Regarding the columns_to_convert_from_kpc_to_mpc argument, of course there could be other columns whose units you want to convert prior to caching the catalog, and simply division by 1000 may not be the appropriate unit conversion. To handle such cases, you should do the following. First, use the read_halocat method with the write_to_disk and update_cache_log arguments both set to False. This will load the catalog from disk into memory. Now you are free to overwrite any column in the halo_table that you wish. When you have finished preparing the catalog, call the write_to_disk and update_cache_log methods (in that order). As you do so, be sure to include explicit notes of all manipulations you made on the halo_table between the time you called read_halocat and write_to_disk, and bind these notes to the processing_notes argument.
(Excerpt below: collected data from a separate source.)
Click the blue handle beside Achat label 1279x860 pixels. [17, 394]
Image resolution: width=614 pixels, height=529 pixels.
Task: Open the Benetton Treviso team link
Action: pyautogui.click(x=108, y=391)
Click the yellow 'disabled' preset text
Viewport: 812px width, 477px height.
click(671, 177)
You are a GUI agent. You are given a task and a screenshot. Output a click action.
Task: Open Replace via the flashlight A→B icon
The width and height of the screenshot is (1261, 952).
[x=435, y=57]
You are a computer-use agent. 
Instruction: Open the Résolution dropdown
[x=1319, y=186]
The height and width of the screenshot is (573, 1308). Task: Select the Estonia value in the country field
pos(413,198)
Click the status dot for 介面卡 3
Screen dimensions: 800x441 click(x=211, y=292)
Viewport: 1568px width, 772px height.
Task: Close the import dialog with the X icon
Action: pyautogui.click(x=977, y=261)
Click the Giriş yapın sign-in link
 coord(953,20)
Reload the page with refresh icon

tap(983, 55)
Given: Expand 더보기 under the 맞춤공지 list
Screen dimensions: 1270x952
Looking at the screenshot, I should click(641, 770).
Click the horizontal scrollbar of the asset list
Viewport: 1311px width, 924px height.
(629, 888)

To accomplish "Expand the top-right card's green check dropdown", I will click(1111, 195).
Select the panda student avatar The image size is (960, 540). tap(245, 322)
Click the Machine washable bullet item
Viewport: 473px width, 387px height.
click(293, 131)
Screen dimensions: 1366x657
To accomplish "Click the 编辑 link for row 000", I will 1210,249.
update_cache_log()[source] [edit on github]

Method updates the cache log with the new catalog, provided that it is safe to add to the cache.

write_to_disk()[source] [edit on github]

Method writes self.halo_table to self.output_fname and also calls the self._write_metadata method to place the hdf5 file into standard form.

It is likely that you will want to call the update_cache_log method after calling write_to_disk so that you can take advantage of the convenient syntax provided by the CachedHaloCatalog class.